▼

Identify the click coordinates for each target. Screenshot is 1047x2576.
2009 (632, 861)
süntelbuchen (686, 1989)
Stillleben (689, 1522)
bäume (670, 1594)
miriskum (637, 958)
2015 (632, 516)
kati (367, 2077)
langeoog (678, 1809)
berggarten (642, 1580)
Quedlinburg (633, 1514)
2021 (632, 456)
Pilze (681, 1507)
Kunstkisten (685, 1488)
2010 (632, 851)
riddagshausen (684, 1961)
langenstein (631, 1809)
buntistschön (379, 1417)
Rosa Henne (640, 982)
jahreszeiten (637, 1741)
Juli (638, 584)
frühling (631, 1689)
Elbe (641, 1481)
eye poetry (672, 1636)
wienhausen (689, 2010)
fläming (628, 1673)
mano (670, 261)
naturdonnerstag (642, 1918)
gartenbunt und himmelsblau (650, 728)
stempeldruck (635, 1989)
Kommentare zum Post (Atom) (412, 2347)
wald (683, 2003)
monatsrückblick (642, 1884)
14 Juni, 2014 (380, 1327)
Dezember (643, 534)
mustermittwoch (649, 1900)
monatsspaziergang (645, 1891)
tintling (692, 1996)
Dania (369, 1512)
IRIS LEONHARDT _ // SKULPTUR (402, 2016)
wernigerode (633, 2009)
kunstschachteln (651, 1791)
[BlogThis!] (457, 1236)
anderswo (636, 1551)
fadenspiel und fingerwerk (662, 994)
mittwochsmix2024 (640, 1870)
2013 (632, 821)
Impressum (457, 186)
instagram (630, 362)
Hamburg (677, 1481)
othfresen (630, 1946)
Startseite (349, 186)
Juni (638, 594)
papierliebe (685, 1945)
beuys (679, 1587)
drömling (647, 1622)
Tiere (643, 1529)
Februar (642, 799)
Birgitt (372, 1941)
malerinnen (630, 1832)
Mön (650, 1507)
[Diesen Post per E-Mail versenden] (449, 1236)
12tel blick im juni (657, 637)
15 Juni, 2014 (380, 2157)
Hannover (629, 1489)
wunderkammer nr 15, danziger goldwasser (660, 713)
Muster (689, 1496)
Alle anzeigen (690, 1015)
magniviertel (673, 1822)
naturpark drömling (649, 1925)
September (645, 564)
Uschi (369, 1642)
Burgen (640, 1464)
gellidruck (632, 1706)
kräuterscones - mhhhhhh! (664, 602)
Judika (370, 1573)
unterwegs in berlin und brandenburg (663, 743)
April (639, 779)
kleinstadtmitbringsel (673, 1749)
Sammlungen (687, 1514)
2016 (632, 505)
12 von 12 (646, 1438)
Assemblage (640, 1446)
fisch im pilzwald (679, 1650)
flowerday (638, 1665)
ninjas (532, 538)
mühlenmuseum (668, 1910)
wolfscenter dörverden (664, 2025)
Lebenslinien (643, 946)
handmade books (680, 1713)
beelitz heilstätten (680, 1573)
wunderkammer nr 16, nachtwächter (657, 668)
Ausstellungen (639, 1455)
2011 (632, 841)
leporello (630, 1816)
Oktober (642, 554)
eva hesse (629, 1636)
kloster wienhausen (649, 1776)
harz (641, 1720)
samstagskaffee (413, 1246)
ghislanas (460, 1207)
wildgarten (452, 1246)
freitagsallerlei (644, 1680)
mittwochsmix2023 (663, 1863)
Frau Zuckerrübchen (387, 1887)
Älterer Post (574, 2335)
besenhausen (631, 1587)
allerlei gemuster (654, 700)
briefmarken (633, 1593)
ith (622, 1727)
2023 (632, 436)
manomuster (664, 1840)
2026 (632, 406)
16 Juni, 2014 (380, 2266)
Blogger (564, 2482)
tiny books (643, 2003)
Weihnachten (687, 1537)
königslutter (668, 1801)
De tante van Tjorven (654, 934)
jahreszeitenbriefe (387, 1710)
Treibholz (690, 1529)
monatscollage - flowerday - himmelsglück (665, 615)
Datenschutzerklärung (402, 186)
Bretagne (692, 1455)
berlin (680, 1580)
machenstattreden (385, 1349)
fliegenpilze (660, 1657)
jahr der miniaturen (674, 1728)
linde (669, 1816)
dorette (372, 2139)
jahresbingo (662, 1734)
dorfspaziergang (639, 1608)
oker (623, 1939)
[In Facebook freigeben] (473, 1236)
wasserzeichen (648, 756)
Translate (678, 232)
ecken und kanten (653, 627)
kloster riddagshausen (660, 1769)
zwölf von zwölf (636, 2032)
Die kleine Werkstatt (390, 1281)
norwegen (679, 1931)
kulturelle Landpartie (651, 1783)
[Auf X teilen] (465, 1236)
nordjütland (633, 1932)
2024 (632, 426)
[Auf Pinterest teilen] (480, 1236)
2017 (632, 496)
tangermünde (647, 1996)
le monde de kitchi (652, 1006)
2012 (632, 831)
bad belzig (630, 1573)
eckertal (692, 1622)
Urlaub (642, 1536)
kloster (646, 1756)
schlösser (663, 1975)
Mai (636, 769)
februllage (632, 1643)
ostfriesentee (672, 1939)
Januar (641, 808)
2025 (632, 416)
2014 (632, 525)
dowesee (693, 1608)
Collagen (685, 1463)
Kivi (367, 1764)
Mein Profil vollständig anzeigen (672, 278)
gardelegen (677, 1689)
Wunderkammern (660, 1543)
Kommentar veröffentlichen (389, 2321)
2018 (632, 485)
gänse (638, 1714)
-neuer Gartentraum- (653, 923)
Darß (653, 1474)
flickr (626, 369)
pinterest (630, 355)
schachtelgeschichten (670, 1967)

▲

> **ACTIVITY**
Give back each entry so that it matches the original word for word.

> **EXERCISE RESPONSE**
Identify the click coordinates for each target. Screenshot is 1047x2576.
2009 (632, 861)
süntelbuchen (686, 1989)
Stillleben (689, 1522)
bäume (670, 1594)
miriskum (637, 958)
2015 (632, 516)
kati (367, 2077)
langeoog (678, 1809)
berggarten (642, 1580)
Quedlinburg (633, 1514)
2021 (632, 456)
Pilze (681, 1507)
Kunstkisten (685, 1488)
2010 (632, 851)
riddagshausen (684, 1961)
langenstein (631, 1809)
buntistschön (379, 1417)
Rosa Henne (640, 982)
jahreszeiten (637, 1741)
Juli (638, 584)
frühling (631, 1689)
Elbe (641, 1481)
eye poetry (672, 1636)
wienhausen (689, 2010)
fläming (628, 1673)
mano (670, 261)
naturdonnerstag (642, 1918)
gartenbunt und himmelsblau (650, 728)
stempeldruck (635, 1989)
Kommentare zum Post (Atom) (412, 2347)
wald (683, 2003)
monatsrückblick (642, 1884)
14 Juni, 2014 (380, 1327)
Dezember (643, 534)
mustermittwoch (649, 1900)
monatsspaziergang (645, 1891)
tintling (692, 1996)
Dania (369, 1512)
IRIS LEONHARDT _ // SKULPTUR (402, 2016)
wernigerode (633, 2009)
kunstschachteln (651, 1791)
[BlogThis!] (457, 1236)
anderswo (636, 1551)
fadenspiel und fingerwerk (662, 994)
mittwochsmix2024 (640, 1870)
2013 (632, 821)
Impressum (457, 186)
instagram (630, 362)
Hamburg (677, 1481)
othfresen (630, 1946)
Startseite (349, 186)
Juni (638, 594)
papierliebe (685, 1945)
beuys (679, 1587)
drömling (647, 1622)
Tiere (643, 1529)
Februar (642, 799)
Birgitt (372, 1941)
malerinnen (630, 1832)
Mön (650, 1507)
[Diesen Post per E-Mail versenden] (449, 1236)
12tel blick im juni (657, 637)
15 Juni, 2014 (380, 2157)
Hannover (629, 1489)
wunderkammer nr 15, danziger goldwasser (660, 713)
Muster (689, 1496)
Alle anzeigen (690, 1015)
magniviertel (673, 1822)
naturpark drömling (649, 1925)
September (645, 564)
Uschi (369, 1642)
Burgen (640, 1464)
gellidruck (632, 1706)
kräuterscones - mhhhhhh! (664, 602)
Judika (370, 1573)
unterwegs in berlin und brandenburg (663, 743)
April (639, 779)
kleinstadtmitbringsel (673, 1749)
Sammlungen (687, 1514)
2016 (632, 505)
12 von 12 (646, 1438)
Assemblage (640, 1446)
fisch im pilzwald (679, 1650)
flowerday (638, 1665)
ninjas (532, 538)
mühlenmuseum (668, 1910)
wolfscenter dörverden (664, 2025)
Lebenslinien (643, 946)
handmade books (680, 1713)
beelitz heilstätten (680, 1573)
wunderkammer nr 16, nachtwächter (657, 668)
Ausstellungen (639, 1455)
2011 (632, 841)
leporello (630, 1816)
Oktober (642, 554)
eva hesse (629, 1636)
kloster wienhausen (649, 1776)
harz (641, 1720)
samstagskaffee (413, 1246)
ghislanas (460, 1207)
wildgarten (452, 1246)
freitagsallerlei (644, 1680)
mittwochsmix2023 (663, 1863)
Frau Zuckerrübchen (387, 1887)
Älterer Post (574, 2335)
besenhausen (631, 1587)
allerlei gemuster (654, 700)
briefmarken (633, 1593)
ith (622, 1727)
2023 (632, 436)
manomuster (664, 1840)
2026 (632, 406)
16 Juni, 2014 (380, 2266)
Blogger (564, 2482)
tiny books (643, 2003)
Weihnachten (687, 1537)
königslutter (668, 1801)
De tante van Tjorven (654, 934)
jahreszeitenbriefe (387, 1710)
Treibholz (690, 1529)
monatscollage - flowerday - himmelsglück (665, 615)
Datenschutzerklärung (402, 186)
Bretagne (692, 1455)
berlin (680, 1580)
machenstattreden (385, 1349)
fliegenpilze (660, 1657)
jahr der miniaturen (674, 1728)
linde (669, 1816)
dorette (372, 2139)
jahresbingo (662, 1734)
dorfspaziergang (639, 1608)
oker (623, 1939)
[In Facebook freigeben] (473, 1236)
wasserzeichen (648, 756)
Translate (678, 232)
ecken und kanten (653, 627)
kloster riddagshausen (660, 1769)
zwölf von zwölf (636, 2032)
Die kleine Werkstatt (390, 1281)
norwegen (679, 1931)
kulturelle Landpartie (651, 1783)
[Auf X teilen] (465, 1236)
nordjütland (633, 1932)
2024 (632, 426)
[Auf Pinterest teilen] (480, 1236)
2017 (632, 496)
tangermünde (647, 1996)
le monde de kitchi (652, 1006)
2012 (632, 831)
bad belzig (630, 1573)
eckertal (692, 1622)
Urlaub (642, 1536)
kloster (646, 1756)
schlösser (663, 1975)
Mai (636, 769)
februllage (632, 1643)
ostfriesentee (672, 1939)
Januar (641, 808)
2025 (632, 416)
2014 (632, 525)
dowesee (693, 1608)
Collagen (685, 1463)
Kivi (367, 1764)
Mein Profil vollständig anzeigen (672, 278)
gardelegen (677, 1689)
Wunderkammern (660, 1543)
Kommentar veröffentlichen (389, 2321)
2018 (632, 485)
gänse (638, 1714)
-neuer Gartentraum- (653, 923)
Darß (653, 1474)
flickr (626, 369)
pinterest (630, 355)
schachtelgeschichten (670, 1967)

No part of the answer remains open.